Antes de mais nada, é preciso deixar muito claro que esse post não significa endosso ou rejeição a nenhum candidato presidencial. Minha opção política é o que menos interessa aqui.
Dito isso, bom, com a entrada de Marina Silva na corrida presidencial, resolveram desenterrar uma polêmica de anos atrás: afinal, a candidata, que é evangélica, é uma criacionista de Terra jovem, daqueles que acreditam que Deus criou tudo 6 mil anos atrás e que a evolução é uma farsa? Três artigos/colunas publicados na Folha de S.Paulo nos últimos dias trataram do assunto.
Primeiro, foi o físico Rogério Cezar de Cerqueira Leite, que domingo passado não hesitou em afirmar que Marina é, sim, criacionista; que ela teria admitido isso no passado e hoje evita o assunto. “Não me sinto confortável em ter como presidente uma pessoa que acredita concretamente que o Universo foi criado em sete dias há apenas 4.000 anos (sic), aproximadamente”, escreveu. Aliás, se eu entendi bem, ele pega pesado com Marina, chegando a insinuar que ela seja uma savant ou portadora de uma “desordem do desenvolvimento neural” (se o tom enfático antiMarina se deve apenas a questões de ordem científica ou se há outros componentes aí eu deixo para o leitor do blog que resolver olhar com cuidado o site do físico).

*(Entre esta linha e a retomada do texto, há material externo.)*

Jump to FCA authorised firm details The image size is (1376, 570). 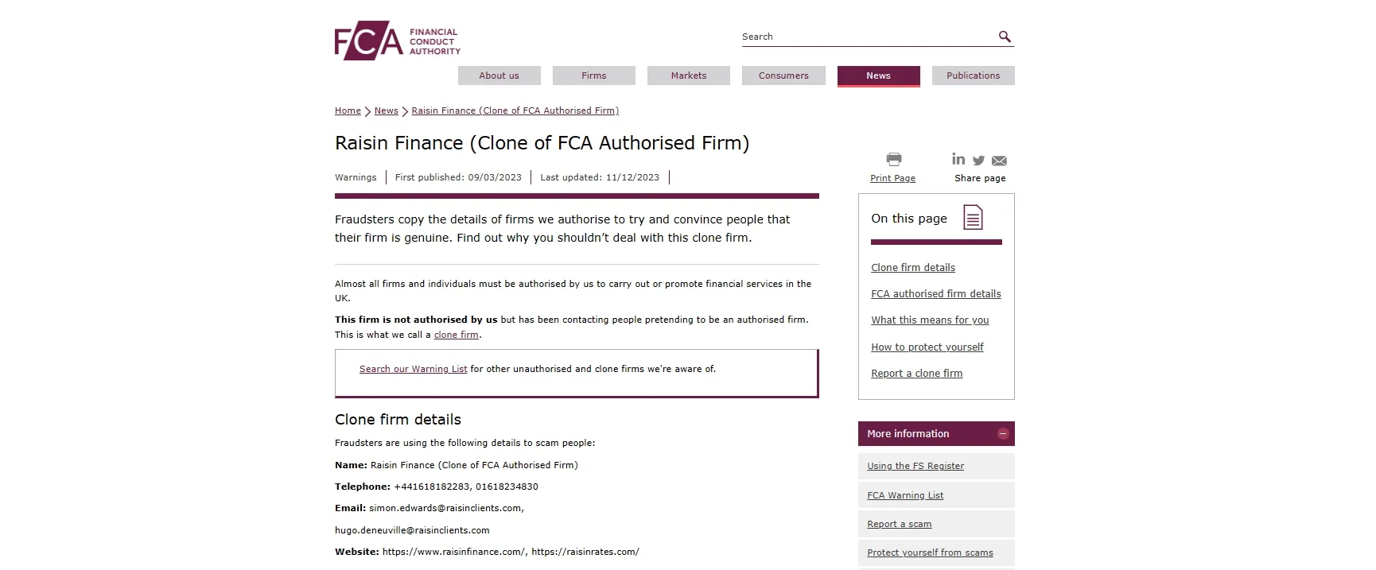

Na terça-feira, o colunista Hélio Schwartsman, cuja hostilidade a qualquer coisa que tenha a ver com religião é pública e notória, endossou a tese de Cerqueira Leite de que Marina é criacionista de Terra jovem e tentou achar na neurociência uma explicação para os motivos que levam alguém a pensar como pensa (se é que Marina pensa o que Schwartsman pensa que ela pensa…)
Por fim, hoje, o economista Eduardo Giannetti, que faz parte da campanha de Marina como um de seus assessores econômicos, saiu em defesa da candidata também em sua coluna. Giannetti é bem taxativo: “Marina nunca endossou o criacionismo ou defendeu que fosse ensinado nas escolas” (fico aqui pensando que o único impacto que um presidente criacionista poderia ter seria justamente esse, pressionar para que as escolas ensinassem criacionismo nas aulas de Biologia).
Bom, o que a candidata já disse sobre o tema? Achei dois vídeos de participações dela no programa Roda Viva. O primeiro é de setembro de 2009:
E o outro é de outubro de 2013 (a parte que interessa começa no minuto 1’40”):
E um vídeo de uma conversa com editores da revista IstoÉ, em 2010 (o criacionismo entra aos 1’37”):
O que se conclui disso aí? Pelo que entendi, Marina nega ser criacionista de Terra jovem. Ela acredita, sim, que Deus “criou o universo e todas as coisas”; mas há uma diferença entre dizer que “Deus criou todas as coisas”, de uma maneira um tanto figurada, e dizer que “Deus criou todas as coisas exatamente na sua forma presente e não houve mudança nenhuma de lá para cá“. Da mera frase “Deus criou todas as coisas” não se pode concluir nenhuma adesão ao criacionismo — a não ser que haja alguma declaração anterior de Marina (como o entrevistador do primeiro vídeo diz haver, mas não cita publicações nem datas) defendendo enfaticamente o criacionismo; mas parece que nada disso veio à superfície ainda. Não dá para dizer que a polêmica esteja encerrada. Mas até o momento parece estar sendo superdimensionada.
Antes de terminar o post, recomendo muito a leitura dos dois últimos parágrafos do texto de Giannetti. Vá lá, eu acho que a relação entre ciência e fé é mais amistosa que a visão de magistérios não interferentes que ele parece defender, mas é impossível discordar dele quando diz que “a fé cristã não implica o criacionismo, assim como o apreço pela ciência não implica o cientificismo”. Sua reflexão final sobre os limites da ciência também merece muita consideração.
(Atualização às 19h18): vi agora que, uma hora antes do post do Tubo, o Reinaldo Lopes, do blog Darwin e Deus, havia escrito sobre o mesmo tema, inclusive resgatando uma fala de Marina Silva anterior a todas as entrevistas em vídeo que estão neste post, e fazendo uma análise do discurso não muito claro da hoje candidata. Também vale a pena ler!